Working from the listing below, pick each line containing the word "using" and copy it.

Data for processing:
---

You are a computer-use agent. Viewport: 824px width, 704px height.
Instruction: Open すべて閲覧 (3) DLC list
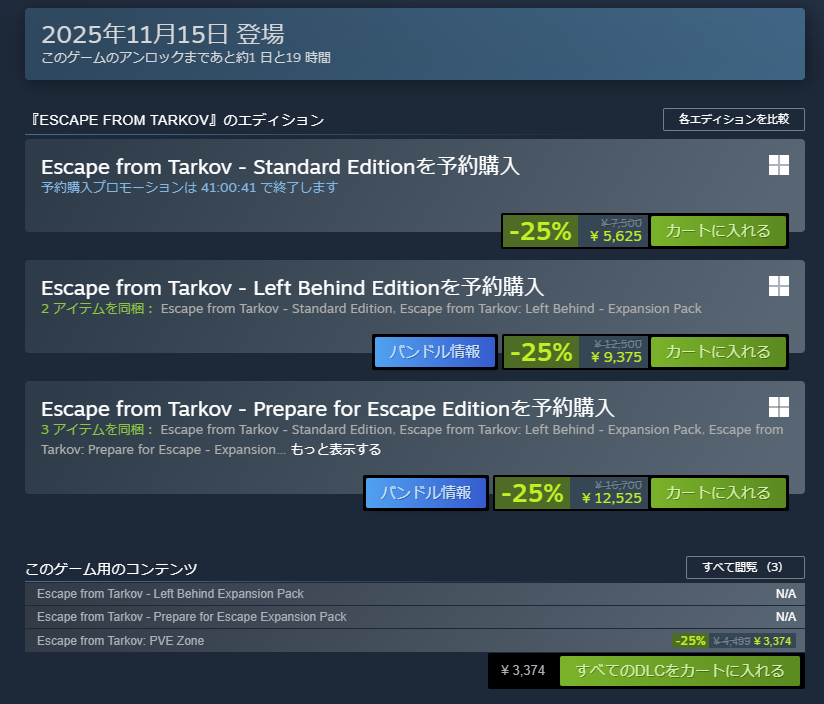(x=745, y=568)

---

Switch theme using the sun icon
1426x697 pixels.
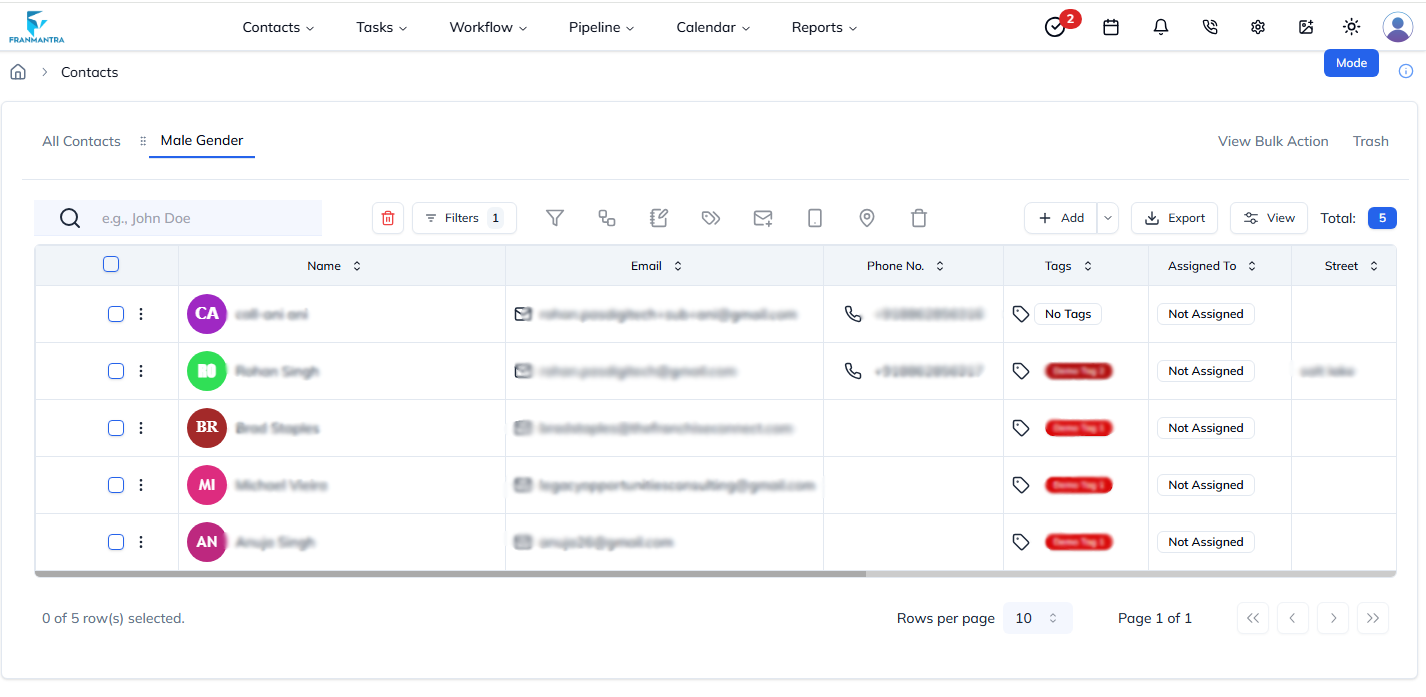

---

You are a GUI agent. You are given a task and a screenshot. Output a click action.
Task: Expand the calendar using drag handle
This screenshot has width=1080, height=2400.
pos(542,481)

---

Worked solution:
Switch theme using the sun icon
Task: Expand the calendar using drag handle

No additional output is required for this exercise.